Tenente-coronel do Exército português, anteriormente colocado no Ministério da Defesa, Costa foi um dos pioneiros da missão na RD Congo, fez um interregno em 2006, e regressou no ano passado.
“Meter isto tudo no bom caminho não é num futuro muito próximo realizável. Espero que ande mais rápido que à primeira vista os dados deixam entender”, afirma.
Hélder Costa assume que a situação é de “insegurança”, dado que as tropas congolesas ainda não conseguem garantir a defesa efectiva do país, do tamanho da Europa Ocidental.
“Estas forças vinham de vários lados, alguns com formação militar, outros nunca tinham feito tiro da vida, atiravam com a arma por cima da cabeça. Tiveram uma formação de seis semanas. Para formar uma brigada de 3.500 homens nesse tempo com alguma capacidade operacional só mesmo com um milagre”, diz.

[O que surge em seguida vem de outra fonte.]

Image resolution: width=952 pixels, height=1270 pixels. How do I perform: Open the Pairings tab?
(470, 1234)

A “pressa” de integrar, afirma, fez com que alguns militares ficassem sem vencimento ou mesmo sem comer, o que contribui para a aumentar a “tensão”.

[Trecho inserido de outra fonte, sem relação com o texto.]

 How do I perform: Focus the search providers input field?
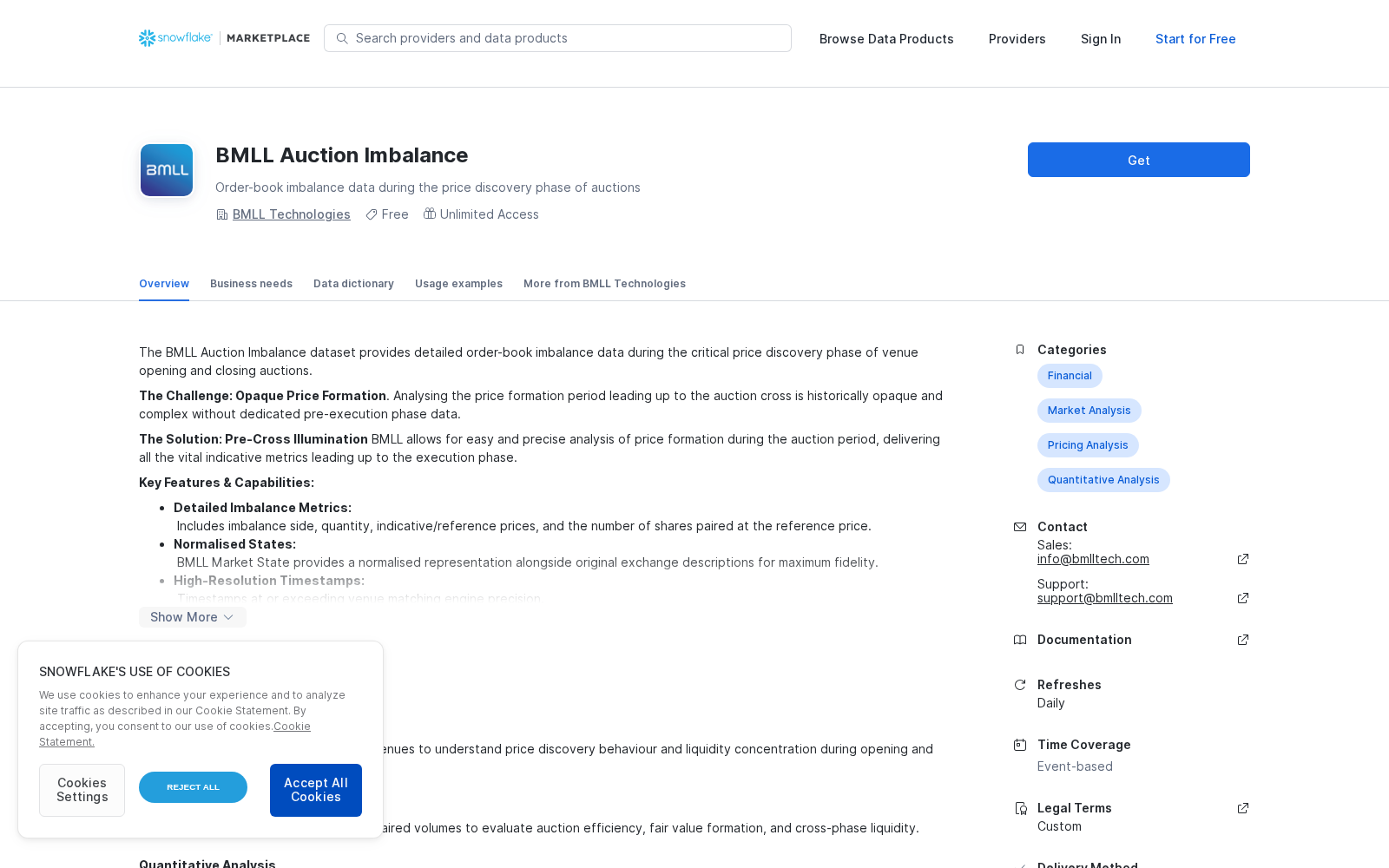(557, 38)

Apesar de tudo, considera, o povo congolês é “pacífico” e “humano”, mesmo com todas as atrocidades que viveu e o país, composto por centenas de etnias diferentes, está a salvo de uma “balcanização”.
“Isso aqui não é problema [juntar antigos inimigos num mesmo batalhão]. São todos irmãos, todos do mesmo país, com um sentido de unidade nacional extraordinário. Jamais falar na balcanização do Congo. Para eles, é uma coisa impensável”, declara.
Ser português foi “uma ajuda” na sua missão, até porque os laços históricos a Portugal são valorizados e muitos oficiais superiores congoleses falam português, aprendido durante a Guerra Civil de Angola, nomeadamente em unidades conhecidas como os “tigres katangueses”.
“Dizemos que o português é um indivíduo desenrascado. Mas nem é por isso, somos bem aceites”, afirma.
Antes do Congo, o tenente-coronel do Exército tinha estado em Angola na cooperação portuguesa, e pretende continuar pela estrada africana, apesar de não ter decidido em relação à continuidade em Kinshasa.
“Passa-se por toda a África este processo [de desmobilização pós-conflito], infelizmente está sempre a acontecer. Os conflitos são mais que muitos e depois de um é preciso fazer as reformas. Se não ficar aqui, tentarei outros países, com outros modos de vida”, afirma.
Trazido para África pelo “desafio” e pela convicção de que “ter a carreira encaminhada não é tudo”, Hélder Costa diz ter aprendido com os africanos a “compreensão e paciência”.
“Qualquer coisa que aconteça, hoje tento ver o porquê. Jamais chegar aqui e impor a nossa vontade”, considera. Afinal, questiona, “quais são os padrões correctos: os nossos ou os deles?”.